**About this task:**
Tally how many lines in the material include the word "Given", then give that figure by itself.

....

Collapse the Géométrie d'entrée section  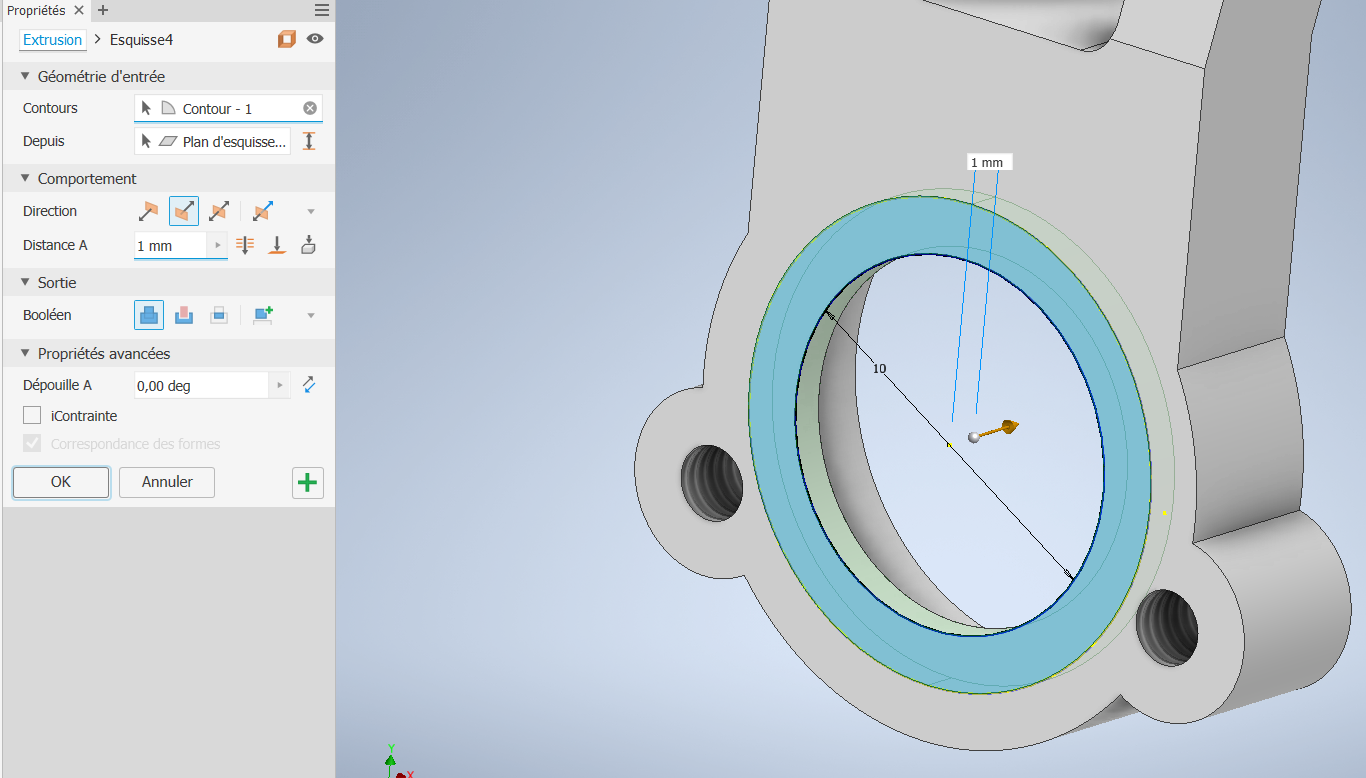tap(25, 77)
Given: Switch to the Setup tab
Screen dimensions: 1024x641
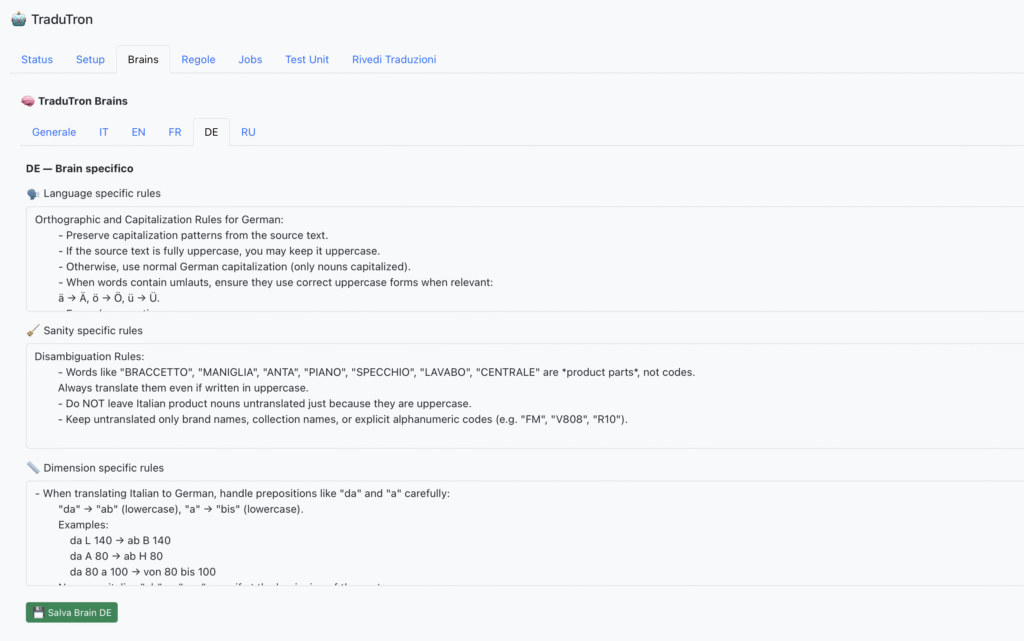Looking at the screenshot, I should point(90,60).
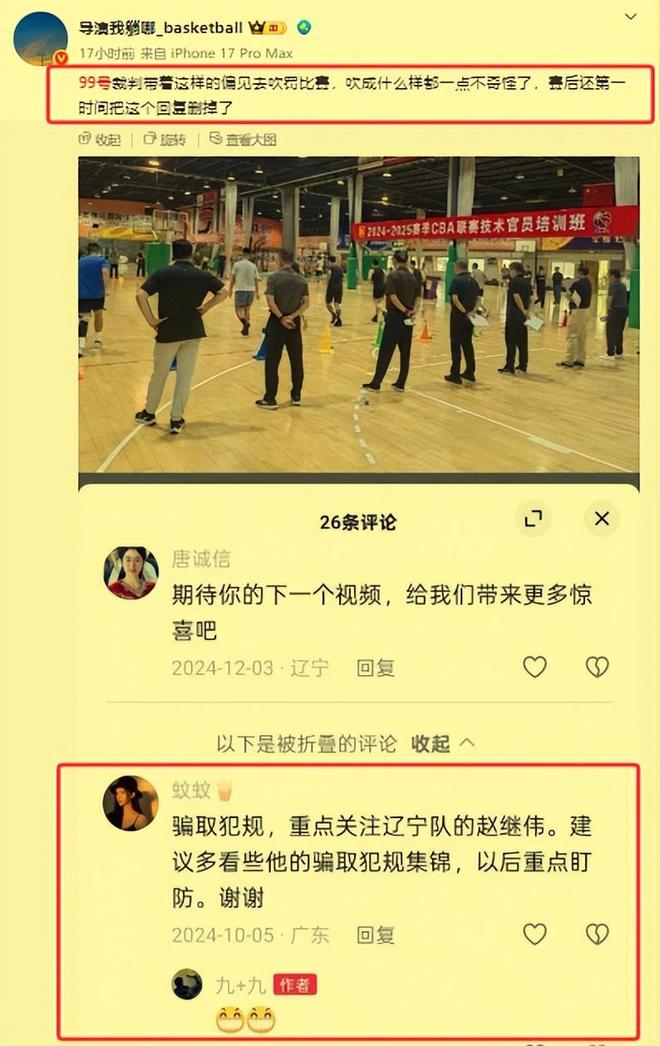Rotate the image with 旋转

165,139
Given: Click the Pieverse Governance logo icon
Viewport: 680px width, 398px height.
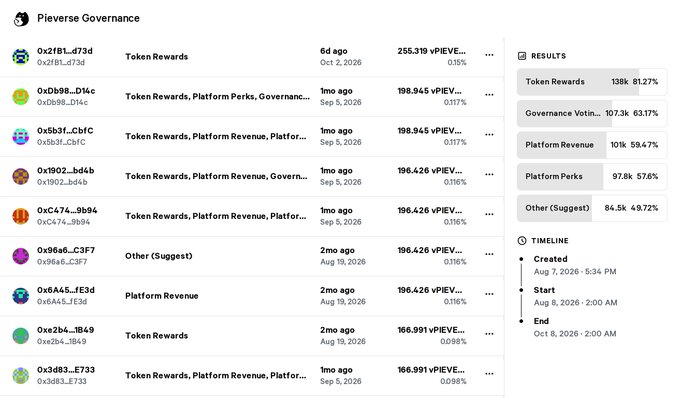Looking at the screenshot, I should [21, 19].
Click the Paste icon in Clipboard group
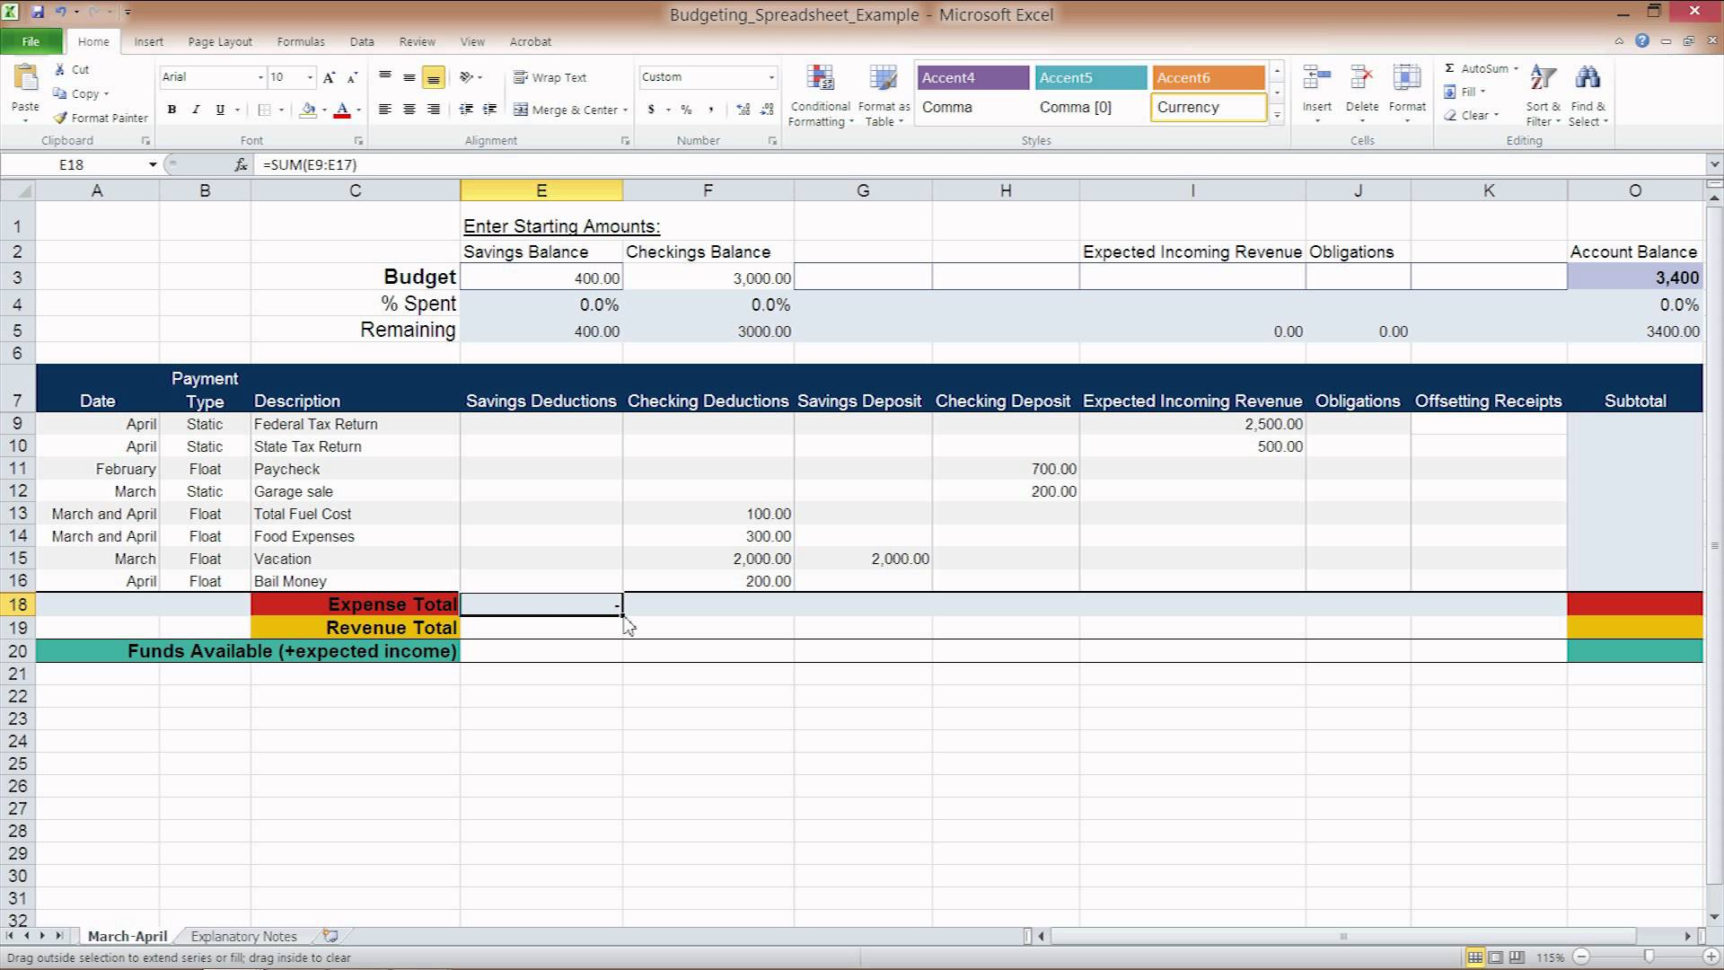Viewport: 1724px width, 970px height. tap(25, 80)
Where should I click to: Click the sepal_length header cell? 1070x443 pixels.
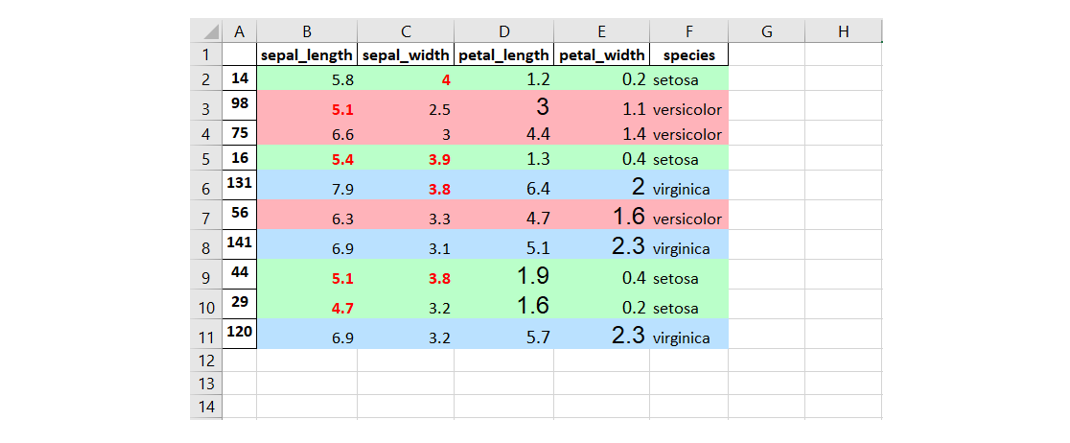pyautogui.click(x=306, y=55)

....

**Response to the task:**
2